DOCUMENT SEGMENT
A few decades later a strontium analysis of teeth gathered from this site revealed that many of the skeletons—the people—appeared to have been born in Iceland. Some of the bones were among the oldest Norse remains ever found in Greenland, which suggests they may have been among the original colonists. Their church may also have been the very first ever built in North America.

Below on the fjord blue icebergs drift in an ebbing tide. For some reason I kneel where the old church stood and when my knee hits ground a vibration shudders up through my body to my jaw, where it rumbles through my molar. When the sensation fades I try to do some quick math: all those Norse bodies times all of their teeth. There had been thousands of them, waiting like jewels in the darkness.

———

Many years ago I traveled to the far end of Virginia, to Appalachia, to report on a pop-up health clinic that provided, among other things, free dental care to rural people. I arrived late in the day, and already the empty field beside the high school had filled with cars and trucks. In the morning the clinic would serve patients on a first-come-first served basis, and everyone I spoke to planned to sleep in their vehicle so they might wake up early and get a good spot.

When the clinic opened hundreds of people stumbled out of their cars and tottered through the frost-covered grass. Dentists and dental students in neat bright scrubs patrolled the line, assessing everyone’s teeth and inviting the worst cases to step aside. By worst cases I mean people whose teeth were so rotten they needed to be extracted immediately. 

For a few hours I floated through the gymnasium, talking with dentists and patients, stunned at the state of teeth in America. Dentists clutching gleaming steel tools stood on foot ladders and tugged molars from the mouths of stunned mothers, fathers, teenagers. It was hard work. Sweat beaded on the faces of the dentists.

Later, when I asked one of them why people let their teeth get into such bad shape he said, Unfortunately low-income families tend not to prioritize their oral hygiene.

When I asked people standing in line the same question they told me that dentists were simply a luxury they couldn’t afford.

The clinic was held in the autumn of 2008, just before the election of Barack Obama. The season of Yes We Can. I didn’t know it then, but I was a few weeks away from losing my regular job and with it my health and dental insurance. 

Walking through the clinic at the end of that long day I noticed, sitting on a table top, a large pickle jar. It was filled with blood-streaked teeth.

———

So far as I can tell, very few studies have focused on dental health in the ancient Norse era. Aside from the work with strontium, which can tell you where a person was born but not, for example, exactly what they ate, only a couple of papers seems to have touched the topic.

Among them is one that examined the teeth of Icelanders who lived around the first millennium AD. Their teeth showed signs of heavy wear and erosion. The wear was attributed to a diet of rough leathery meat and fish. The erosion was apparently caused by the consumption of acid-rich dairy products, including whey and skyr. Generally-speaking, younger people had better teeth and older men had the worst teeth of all. 

I sit reading these papers late one night in Nuuk, the capital of Greenland, a few days after my visit to the oldest church in North America. I read about methods, sample sizes, results. I can hear the Appalachian dentist in the back of my mind—Unfortunately low-income Norsemen tended not to prioritize their oral hygiene

But I can also peer forward, to the moment far from now, when my own teeth are unburied and studied. The ache in my molar has subsided, and I no longer feel it with every footfall or sense it when the morning cold sinks over the crown. Still, because it is late and I haven’t slept much, I worry irrationally about how future scientists will judge me. 

Strontium ratios will show I was born on the East Coast. A simple magnifying glass will reveal chipped enamel from falls and collisions. It’s obvious I never wore braces. But there will be no documents to explain exactly how, in one of the largest and richest nations on earth, during an era of unprecedented prosperity, I could not afford to visit a dentist. I suppose that will be easy enough to read in the bone.

SOURCE MATERIAL
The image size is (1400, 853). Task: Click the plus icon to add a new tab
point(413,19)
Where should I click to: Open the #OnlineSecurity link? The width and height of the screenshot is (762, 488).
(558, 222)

WHAT THE TASK REQUIRES
Reproduce part of the essay about teeth word for word, beginning at the words "Among them is" and stopping after "teeth of all.". The data bear no relation to the essay about teeth.

ANSWER BELOW
Among them is one that examined the teeth of Icelanders who lived around the first millennium AD. Their teeth showed signs of heavy wear and erosion. The wear was attributed to a diet of rough leathery meat and fish. The erosion was apparently caused by the consumption of acid-rich dairy products, including whey and skyr. Generally-speaking, younger people had better teeth and older men had the worst teeth of all.